C’est comme si on était des inconnus, « mon père » et moi

J’ai voulu garder contact après mon départ, malgré quelques réticences. Au début, il faisait semblant d’avoir changé, de s’être amélioré… Mais, une nouvelle fois, son vrai visage est apparu, du jour au lendemain. Je n’ai plus eu de contact avec lui par la suite. Nous nous croisons, mais on ne se parle pas. Même pas un bonjour. C’est comme si on était des inconnus… Si, parfois, j’ai le droit à un regard noir, il se moque de moi ou crache par terre.

Série 3/4 – Sandra a fini au poste après avoir défendu sa mère contre les coups de son beau-père.

Illustration sur laquelle on voit deux bras en gros plan, qui tiennent des roses comme des poings américains. Un portable est posé à côté.

Ce harcèlement a eu pour conséquence un mal-être et une peur du monde extérieur. Je n’avais plus confiance en moi, je pensais que tout ce qu’il me disait était réel et donc que je ne valais rien, que je n’y arriverais jamais. J’ai commencé à développer une phobie sociale. Maintenant, j’éprouve des difficultés à me lier d’amitié avec des garçons, de faire confiance, de communiquer avec eux. Parfois, il m’arrive de ressentir de la colère et du dégoût à leur égard. Même si je sais qu’ils ne sont pas tous pareils, je ne peux pas m’en empêcher… Mais, avec le temps, j’ai surmonté cela pour m’améliorer, lui prouver, et me prouver, que je ne suis pas une moins que rien, comme il le disait.

Hachem, 21 ans, en recherche d’emploi, Brest

Illustration © Merieme Mesfioui (@durga.maya)

 

Les enfants, grand·e·s oublié·e·s des violences conjugales

Des chiffres sous-estimés

143 000 enfants vivent dans un foyer où une femme a déclaré des violences sexuelles et/ou physiques au sein de son couple. Mais si l’on tenait compte des violences psychologiques et des violences non déclarées par les victimes, le nombre d’enfants concerné·e·s par l’exposition aux violences conjugales en France serait de 4 millions selon la Fédération nationale solidarité femmes (FNSF).

Les enfants exposé·e·s présentent tou·te·s des troubles psychologiques  

La quasi-totalité des mères appelant le 3919 rapportent que leurs enfants présentent des sentiments de peur, d’anxiété, d’angoisse et de stress.

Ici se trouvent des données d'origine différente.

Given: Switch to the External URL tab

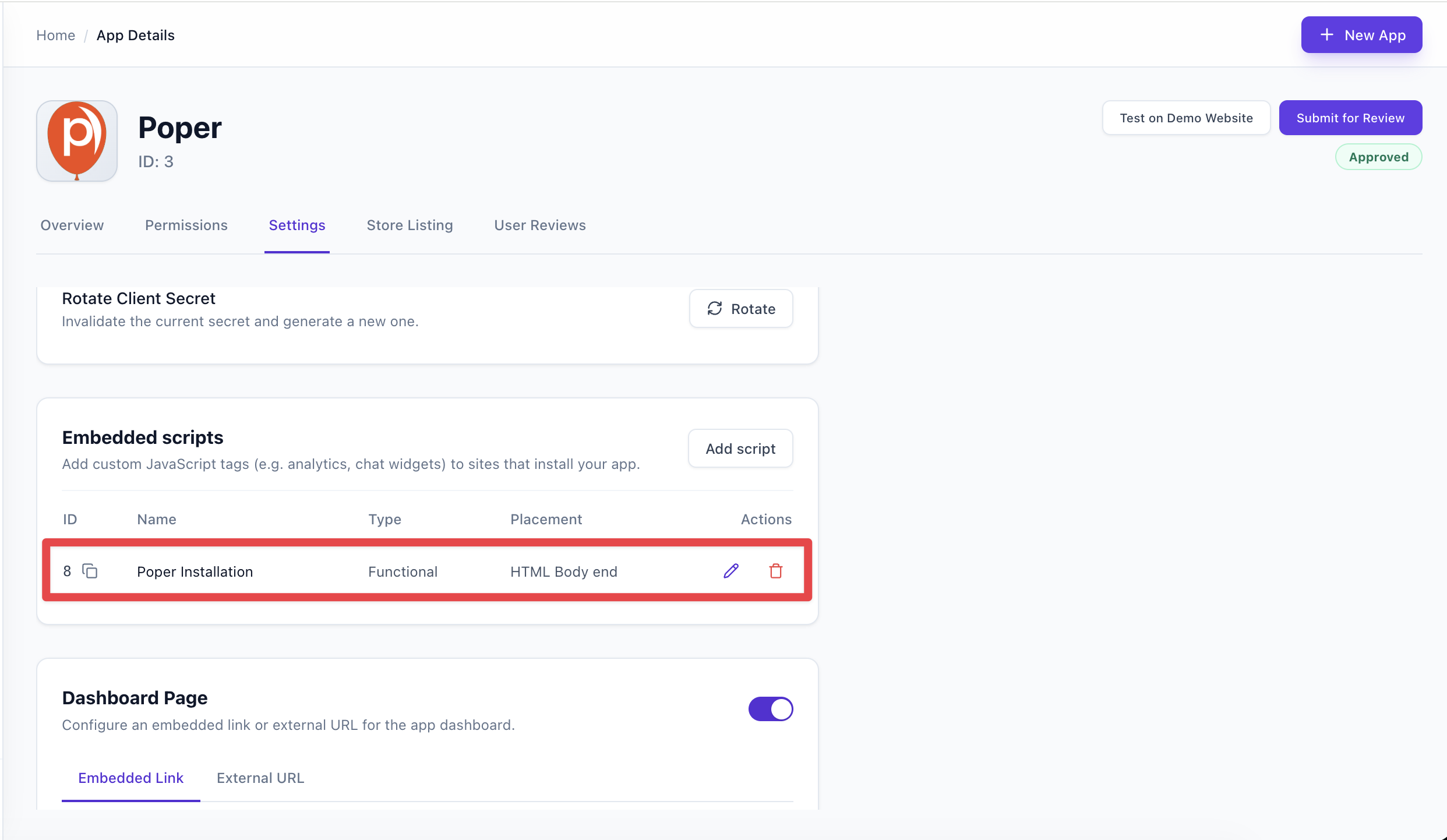Looking at the screenshot, I should (x=260, y=778).
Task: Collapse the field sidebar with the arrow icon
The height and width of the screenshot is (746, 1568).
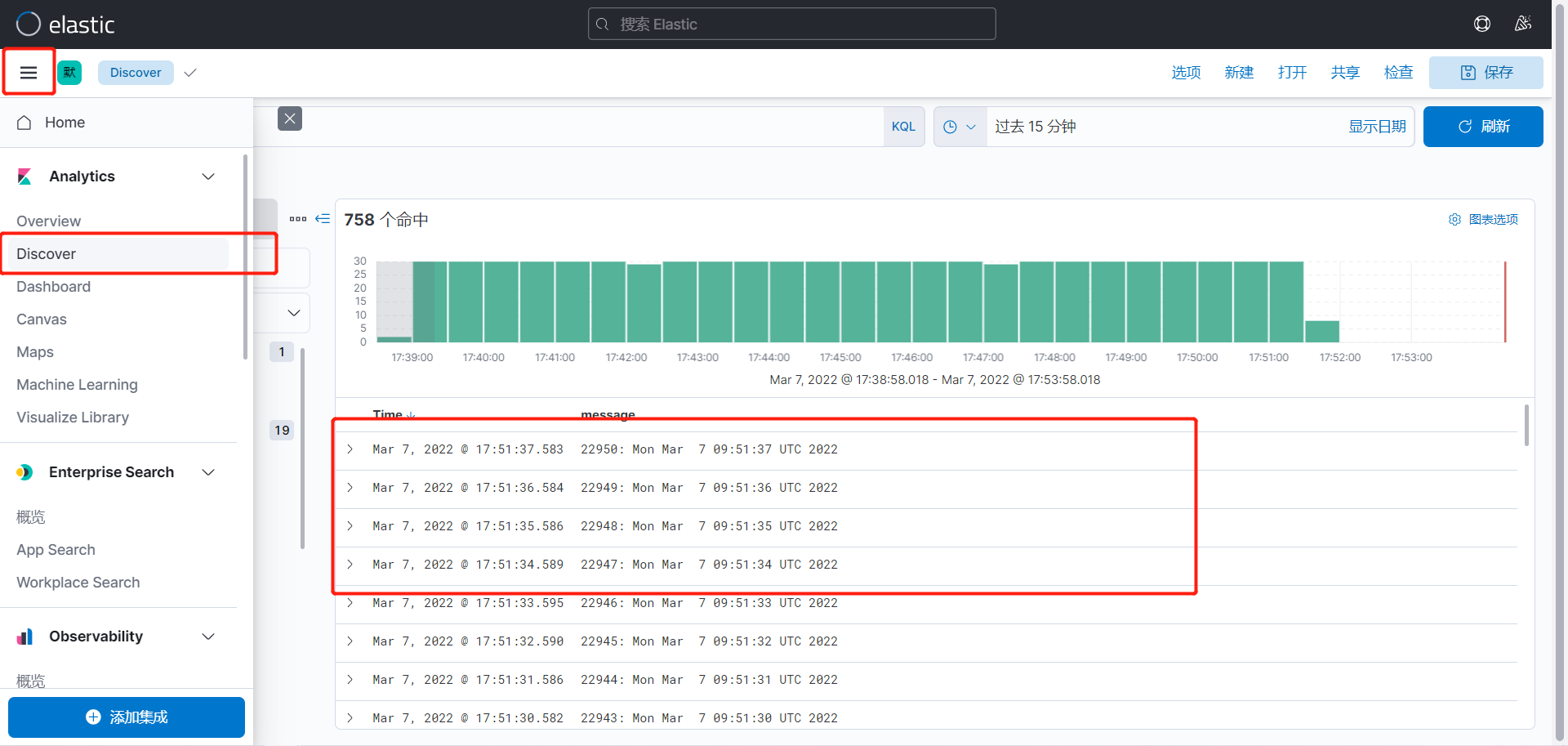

Un quart d’entre elles relèvent également une perte d’estime de soi et un sentiment de culpabilité chez elles et eux, et pour 10 % d’entre elles des signes de dépression, de lassitude et de fatigue.

La loi ne reconnaît pas aux enfants le statut de victime 

Les enfants exposé·e·s aux violences au sein du couple ne sont pas considéré·e·s comme victimes au regard de la loi. En plus de ne pas obtenir cette reconnaissance symbolique, cela les empêche de se constituer partie civile lors d’un procès et d’obtenir des dommages et intérêts pour les préjudices et les traumatismes subis.